Reuse QuerySet._result_cache during IN clause
|Reported by:||mattrobenolt||Owned by:||mattrobenolt|
|Component:||Database layer (models, ORM)||Version:||1.4|
|Severity:||Normal||Keywords:||orm, queryset, result_cache, optimization, subquery|
|Cc:||apollo13, charette.s@…||Triage Stage:||Design decision needed|
|Has patch:||yes||Needs documentation:||no|
|Needs tests:||no||Patch needs improvement:||no|
If I have a QuerySet that has been evaluated previously, and shove it into an __in clause, a subquery is still generated.
- Reuse a list of primary keys instead, to prevent the database from performing the subquery.

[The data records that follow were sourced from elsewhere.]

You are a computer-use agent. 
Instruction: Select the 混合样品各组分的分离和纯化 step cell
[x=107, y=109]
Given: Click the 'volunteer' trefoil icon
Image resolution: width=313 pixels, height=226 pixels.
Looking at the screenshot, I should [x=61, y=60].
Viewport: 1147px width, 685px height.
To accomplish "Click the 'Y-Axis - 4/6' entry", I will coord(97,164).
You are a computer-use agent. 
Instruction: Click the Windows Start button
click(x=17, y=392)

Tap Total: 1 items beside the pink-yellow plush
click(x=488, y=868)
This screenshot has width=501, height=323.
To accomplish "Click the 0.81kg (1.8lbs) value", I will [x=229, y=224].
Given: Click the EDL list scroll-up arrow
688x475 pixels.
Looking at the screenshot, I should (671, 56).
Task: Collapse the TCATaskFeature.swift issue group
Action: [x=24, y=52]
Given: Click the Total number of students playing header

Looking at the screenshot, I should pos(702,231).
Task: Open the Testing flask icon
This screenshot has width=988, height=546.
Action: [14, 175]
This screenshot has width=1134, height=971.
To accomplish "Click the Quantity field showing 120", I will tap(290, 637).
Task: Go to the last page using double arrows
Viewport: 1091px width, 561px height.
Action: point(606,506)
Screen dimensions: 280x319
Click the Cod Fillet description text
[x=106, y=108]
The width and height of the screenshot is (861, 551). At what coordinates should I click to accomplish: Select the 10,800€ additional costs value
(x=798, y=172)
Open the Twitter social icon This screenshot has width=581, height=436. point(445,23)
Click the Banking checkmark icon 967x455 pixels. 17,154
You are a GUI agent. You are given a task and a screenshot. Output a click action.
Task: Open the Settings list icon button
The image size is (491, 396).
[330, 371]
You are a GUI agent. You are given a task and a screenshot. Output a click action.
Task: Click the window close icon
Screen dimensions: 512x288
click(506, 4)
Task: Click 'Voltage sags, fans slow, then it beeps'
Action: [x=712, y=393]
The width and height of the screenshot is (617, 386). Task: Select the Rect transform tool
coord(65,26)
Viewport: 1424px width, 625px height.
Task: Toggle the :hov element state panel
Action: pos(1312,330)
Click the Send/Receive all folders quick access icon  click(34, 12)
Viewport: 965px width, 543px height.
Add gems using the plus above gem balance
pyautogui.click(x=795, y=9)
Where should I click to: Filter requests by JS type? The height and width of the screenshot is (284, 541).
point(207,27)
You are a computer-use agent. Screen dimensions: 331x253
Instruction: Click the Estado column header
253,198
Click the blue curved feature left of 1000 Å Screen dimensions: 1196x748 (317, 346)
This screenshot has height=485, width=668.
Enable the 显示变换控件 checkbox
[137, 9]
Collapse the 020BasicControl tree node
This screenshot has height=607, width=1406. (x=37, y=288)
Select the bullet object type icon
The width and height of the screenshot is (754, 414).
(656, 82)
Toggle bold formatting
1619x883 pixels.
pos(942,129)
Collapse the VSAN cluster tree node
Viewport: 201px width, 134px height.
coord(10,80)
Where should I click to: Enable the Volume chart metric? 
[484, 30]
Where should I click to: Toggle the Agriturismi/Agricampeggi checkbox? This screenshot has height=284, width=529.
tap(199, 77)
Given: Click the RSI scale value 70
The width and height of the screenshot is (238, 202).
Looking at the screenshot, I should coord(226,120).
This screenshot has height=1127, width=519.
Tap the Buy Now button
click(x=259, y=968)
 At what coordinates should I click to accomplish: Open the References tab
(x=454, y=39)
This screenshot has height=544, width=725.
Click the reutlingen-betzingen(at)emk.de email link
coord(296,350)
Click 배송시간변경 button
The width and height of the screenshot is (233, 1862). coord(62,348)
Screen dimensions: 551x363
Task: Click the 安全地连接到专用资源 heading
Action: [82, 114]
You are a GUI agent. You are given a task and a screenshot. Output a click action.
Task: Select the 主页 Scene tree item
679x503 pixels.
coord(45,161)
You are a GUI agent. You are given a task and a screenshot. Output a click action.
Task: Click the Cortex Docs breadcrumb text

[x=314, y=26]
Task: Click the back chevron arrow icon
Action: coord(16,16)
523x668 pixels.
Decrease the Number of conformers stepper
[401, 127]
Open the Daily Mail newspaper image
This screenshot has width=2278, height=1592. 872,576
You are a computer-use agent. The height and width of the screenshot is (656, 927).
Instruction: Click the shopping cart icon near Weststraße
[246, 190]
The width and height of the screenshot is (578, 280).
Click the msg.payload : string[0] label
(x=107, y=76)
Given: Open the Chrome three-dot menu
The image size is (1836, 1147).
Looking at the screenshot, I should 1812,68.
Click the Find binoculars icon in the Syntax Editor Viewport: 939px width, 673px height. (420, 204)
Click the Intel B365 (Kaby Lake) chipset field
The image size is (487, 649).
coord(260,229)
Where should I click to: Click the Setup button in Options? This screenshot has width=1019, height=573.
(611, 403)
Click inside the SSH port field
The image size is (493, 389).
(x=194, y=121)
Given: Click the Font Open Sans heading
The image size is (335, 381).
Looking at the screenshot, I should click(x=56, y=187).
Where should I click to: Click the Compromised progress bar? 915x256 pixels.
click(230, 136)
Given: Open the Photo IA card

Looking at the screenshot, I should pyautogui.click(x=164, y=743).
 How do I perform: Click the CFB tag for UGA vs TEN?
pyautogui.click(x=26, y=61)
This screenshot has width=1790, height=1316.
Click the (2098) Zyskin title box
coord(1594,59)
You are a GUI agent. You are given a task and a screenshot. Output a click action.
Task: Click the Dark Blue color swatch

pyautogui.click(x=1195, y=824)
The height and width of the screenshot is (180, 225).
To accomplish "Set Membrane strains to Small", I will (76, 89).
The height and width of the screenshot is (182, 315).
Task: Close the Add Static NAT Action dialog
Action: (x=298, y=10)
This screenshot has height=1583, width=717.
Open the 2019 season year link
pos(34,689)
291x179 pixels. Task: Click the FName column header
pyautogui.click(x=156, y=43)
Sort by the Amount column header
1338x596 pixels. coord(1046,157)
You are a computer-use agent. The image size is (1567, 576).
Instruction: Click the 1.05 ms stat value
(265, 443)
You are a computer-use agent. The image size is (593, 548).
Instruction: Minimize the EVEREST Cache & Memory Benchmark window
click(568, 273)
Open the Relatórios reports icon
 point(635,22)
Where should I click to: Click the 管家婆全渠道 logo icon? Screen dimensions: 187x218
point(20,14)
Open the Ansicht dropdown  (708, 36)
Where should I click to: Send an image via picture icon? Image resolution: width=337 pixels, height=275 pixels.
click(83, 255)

cities = City.objects.all() list(cities) # Force evaluation of cities to populate cache print cities._result_cache is not None # Verify that the cache is filled Event.objects.filter(venue__city__in=cities) # This should use just the pks instead of a subquery
I began digging through the ORM, and found the source of the problem being that the origin QuerySet object is being clone()'d, causing it's _result_cache to be None.
The simple solution for now is to not pass a QuerySet into an IN clause if we know the set of ids. Can be remedied by something like [m.pk for m in qs], or just list(qs).
For the latter solution, I think the documentation should be updated to reflect this distinction to avoid unexpected results and performance degradation.
Change History (7)
comment:1 Changed 3 years ago by mattrobenolt
- Has patch set
- Needs documentation unset
- Needs tests unset
- Owner changed from nobody to mattrobenolt
- Patch needs improvement unset
- Triage Stage changed from Unreviewed to Fixed on a branch
comment:2 Changed 3 years ago by apollo13
- Triage Stage changed from Fixed on a branch to Design decision needed
comment:4 Changed 3 years ago by akaariai
- Resolution set to wontfix
- Status changed from new to closed
comment:6 Changed 3 years ago by mattrobenolt
- Resolution wontfix deleted
- Status changed from closed to reopened